Researchers are conducting a two-part, phase 2b/3 study to evaluate CSL300 (Clazakizumab) in adults with end stage kidney disease (ESKD) undergoing dialysis who have systemic inflammation and either atherosclerotic cardiovascular disease (ASCVD) or diabetes. The study aims to determine the best dose of CSL300 and assess its effects on cardiovascular outcomes and safety in this population. This multicenter, randomized, double-blind, placebo-controlled trial targets patients with elevated inflammation markers and significant health risks due to their conditions. In the first part (phase 2b), the study focuses on finding the appropriate dose of CSL300 compared to placebo. CSL300 is given through intravenous (IV) administration. The second part (phase 3) evaluates the impact of CSL300 on cardiovascular events such as heart attack or cardiovascular death over approximately 5 years, continuing to compare CSL300 to placebo for safety and efficacy. The placebo matches CSL300's excipient content but lacks the active drug. Participants will undergo baseline and regular assessments for inflammation markers like high-sensitivity C-reactive protein (hs-CRP) up to 12 weeks in phase 2b, and long-term monitoring for cardiovascular outcomes in phase 3. The study involves ongoing safety evaluations and efficacy measurements during the entire follow-up period. This comprehensive approach helps researchers understand how CSL300 affects inflammation and cardiovascular health in patients with ESKD on dialysis.

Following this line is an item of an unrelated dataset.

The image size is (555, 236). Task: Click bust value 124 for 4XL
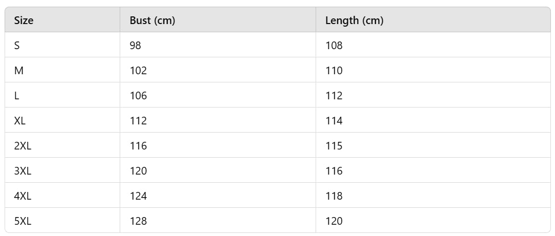[x=138, y=196]
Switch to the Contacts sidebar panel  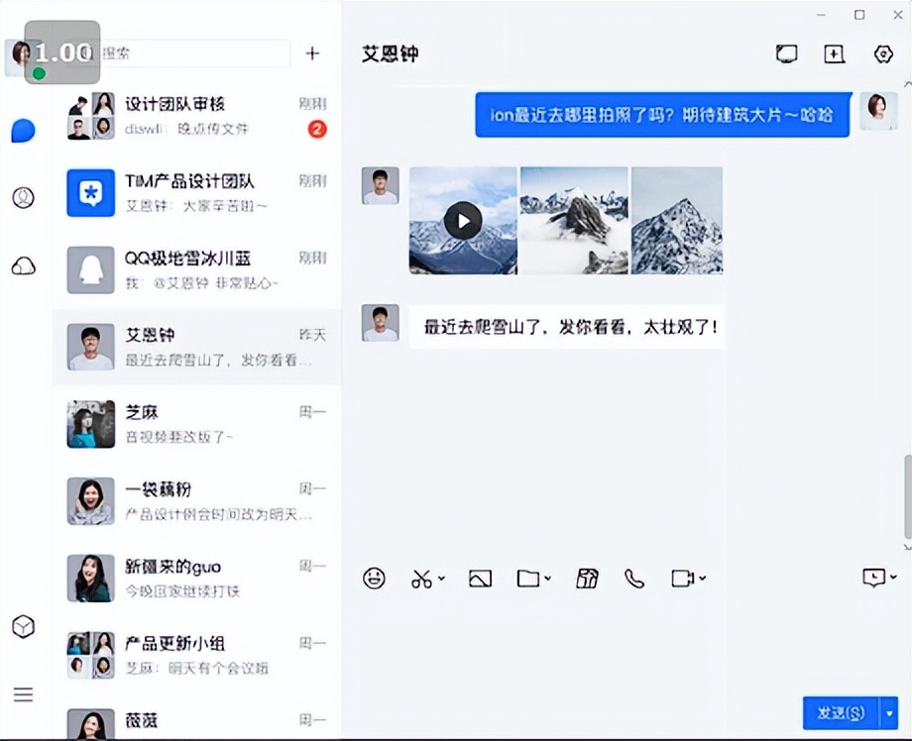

Researchers are investigating the effects of a medicine called BI 690517 in combination with empagliflozin for adults with chronic kidney disease who are at risk of their condition worsening. This study includes people both with and without type 2 diabetes and those already taking certain kidney-related medicines like ACE inhibitors or angiotensin receptor blockers. The goal is to understand if adding BI 690517 helps protect kidney function and reduces risks related to kidney failure and heart problems. This is a Phase 3 clinical trial conducted over about 3 to 4 years. The study has two parts. First, participants receive either empagliflozin or a placebo similar to BI 690517 for at least six weeks, while continuing other indicated treatments like ACE inhibitors or ARBs. In the second part, participants are randomly assigned to take either BI 690517 tablets or placebo tablets once daily alongside empagliflozin for the rest of the study. The placebo tablets look like BI 690517 but contain no active medicine. Participants have regular visits to the study site, about four times in the first six months, then every six months afterward. During these visits, doctors monitor kidney function, heart health, blood pressure, weight, and any side effects. Blood and urine samples are taken to track health changes. The main outcomes measured are the time until worsening kidney disease, hospitalization for heart failure, or cardiovascular death. The study ends when a certain number of these events have occurred.